When an alternating voltage is applied to one of transformer windings, generally by definition the primary, a current will flow which sets up an alternating m.m.f. and hence an alternating flux in the core. This alternating flux in linking both windings induces an e.m.f. in each of them. In the primary winding this is the 'back-e.m.f' and, if the transformer were perfect, it would oppose the primary applied voltage to the extent that no current would flow. In reality, the current which flows is the transformer magnetizing current. In the secondary winding the induced e.m.f. is the secondary open-circuit voltage. If a load is connected to the secondary winding which permits the flow of secondary current, then this current creates a demagnetizing m.m.f. thus destroying the balance between primary applied voltage and back-e.m.f. To restore the balance an increased primary current must be drawn from the supply to provide an exactly equivalent m.m.f. so that equilibrium is once more established when this additional primary current creates ampere-turns balance with those of the secondary.
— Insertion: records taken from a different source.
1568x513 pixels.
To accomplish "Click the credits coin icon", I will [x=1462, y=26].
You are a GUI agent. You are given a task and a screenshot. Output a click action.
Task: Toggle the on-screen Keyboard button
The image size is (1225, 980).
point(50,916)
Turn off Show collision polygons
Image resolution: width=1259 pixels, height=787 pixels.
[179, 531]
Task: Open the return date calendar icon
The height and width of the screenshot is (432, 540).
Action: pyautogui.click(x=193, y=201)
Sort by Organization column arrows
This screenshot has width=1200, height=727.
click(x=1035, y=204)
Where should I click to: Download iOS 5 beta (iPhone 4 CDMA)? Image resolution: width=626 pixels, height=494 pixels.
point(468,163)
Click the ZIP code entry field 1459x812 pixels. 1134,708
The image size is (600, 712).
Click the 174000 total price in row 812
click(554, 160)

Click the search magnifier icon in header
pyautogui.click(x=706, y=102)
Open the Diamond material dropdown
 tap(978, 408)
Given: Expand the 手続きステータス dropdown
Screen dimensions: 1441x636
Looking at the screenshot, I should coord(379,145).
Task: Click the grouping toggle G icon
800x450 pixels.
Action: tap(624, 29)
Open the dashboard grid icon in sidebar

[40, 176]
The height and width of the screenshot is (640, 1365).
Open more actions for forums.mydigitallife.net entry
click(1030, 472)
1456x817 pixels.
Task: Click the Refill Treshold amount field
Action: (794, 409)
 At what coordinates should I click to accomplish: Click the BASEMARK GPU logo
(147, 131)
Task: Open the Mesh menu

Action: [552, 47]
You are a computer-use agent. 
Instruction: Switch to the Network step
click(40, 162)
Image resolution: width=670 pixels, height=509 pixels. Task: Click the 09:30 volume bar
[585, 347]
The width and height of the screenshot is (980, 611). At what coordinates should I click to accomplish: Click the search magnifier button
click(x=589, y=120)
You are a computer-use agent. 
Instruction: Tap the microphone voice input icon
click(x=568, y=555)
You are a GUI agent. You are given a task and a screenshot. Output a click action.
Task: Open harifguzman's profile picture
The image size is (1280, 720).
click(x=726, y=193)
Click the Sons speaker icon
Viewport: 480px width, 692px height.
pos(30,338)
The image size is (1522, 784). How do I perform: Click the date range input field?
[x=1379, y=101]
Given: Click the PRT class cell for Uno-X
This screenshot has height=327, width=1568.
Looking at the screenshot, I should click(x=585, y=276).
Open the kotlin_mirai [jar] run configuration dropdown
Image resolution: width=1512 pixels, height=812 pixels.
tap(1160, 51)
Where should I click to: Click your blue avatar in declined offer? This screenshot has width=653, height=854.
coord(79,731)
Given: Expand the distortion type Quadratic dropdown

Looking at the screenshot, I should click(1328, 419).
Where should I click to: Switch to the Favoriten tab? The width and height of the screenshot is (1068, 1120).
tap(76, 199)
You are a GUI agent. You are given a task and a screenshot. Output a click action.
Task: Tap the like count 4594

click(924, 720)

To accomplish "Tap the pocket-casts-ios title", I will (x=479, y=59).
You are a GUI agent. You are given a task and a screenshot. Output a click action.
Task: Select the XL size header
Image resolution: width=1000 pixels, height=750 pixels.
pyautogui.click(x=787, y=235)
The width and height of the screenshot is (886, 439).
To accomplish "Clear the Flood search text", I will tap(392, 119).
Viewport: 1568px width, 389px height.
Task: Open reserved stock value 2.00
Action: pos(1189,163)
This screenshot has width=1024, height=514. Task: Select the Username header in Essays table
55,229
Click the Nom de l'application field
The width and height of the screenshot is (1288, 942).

Since there is no difference between the voltage induced in a single turn whether it is part of either the primary or the secondary winding, then the total voltage induced in each of the windings by the common flux must be proportional to the number of turns.
We should note that the exciting current may not be restricted to the primary winding when load current flows but may be shared by both windings and other closed electrical circuit (even transformer metallic case) which influence in linkage magnetic fluxes. Because the nature of circulating magnetizing currents and related magnetic flux are unique in physical view and we can't consider existing of each without another, similar a body and its shade. Even in single coil we can suppose a lot of magnetizing current circuit in parallel which total current flow in it and all of them influence in produced magnetizing flux. Indeed This fact can lead to legitimate circuit models with shunt branches on either side of transformers related to importance of its technical applications. These are all mathematically equivalent since impedances can be transferred across the ideal transformer present in the circuit. We usually demonstrated this for series impedance for importance of it in transformer behavior study.